La gueoula : comment vient la délivrance
La rédemption viendra-t-elle par un bouleversement soudain, ou par une transformation progressive ? Par le mérite, ou malgré tout ? La tradition offre une réponse riche et nuancée.
Deux visages de la délivrance
Le Talmud (Sanhedrin 98a) rapporte une parole célèbre : la rédemption peut venir de deux manières. « S'ils le méritent, elle viendra "avec les nuées du ciel" (glorieuse, rapide) ; s'ils ne le méritent pas, "humble et monté sur un âne" (lente, laborieuse). » Autrement dit : la gueoula peut être hâtée par les mérites d'Israël, ou advenir plus difficilement au terme de l'histoire. Dans tous les cas, elle VIENDRA : c'est certain. La seule question est comment, et quand.
Le rôle de la techouva
Nos Sages lient étroitement la rédemption au retour (techouva) : « Israël ne sera délivré que par la techouva » (Rambam, d'après le Talmud).
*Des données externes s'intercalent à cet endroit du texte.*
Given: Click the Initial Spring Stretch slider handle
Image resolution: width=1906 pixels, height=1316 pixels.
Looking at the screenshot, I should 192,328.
Chaque retour personnel, chaque mitsva, chaque acte de bonté rapproche la délivrance générale. C'est vertigineux : votre techouva à vous participe à la rédemption du monde. La gueoula n'est pas seulement affaire de dates cosmiques : elle se construit aussi par les actes de chacun.
Hâter sans forcer
La tradition enseigne un équilibre subtil : on peut et on doit hâter la délivrance (par la Torah, les mitsvot, l'unité, le retour), mais sans « forcer la fin » par des moyens interdits ou des calculs. On agit, on prie « fais fleurir rapidement le germe de David » (dans chaque Amida), et on laisse à D.ieu le moment. C'est une espérance active mais patiente : faire notre part, et faire confiance pour le reste.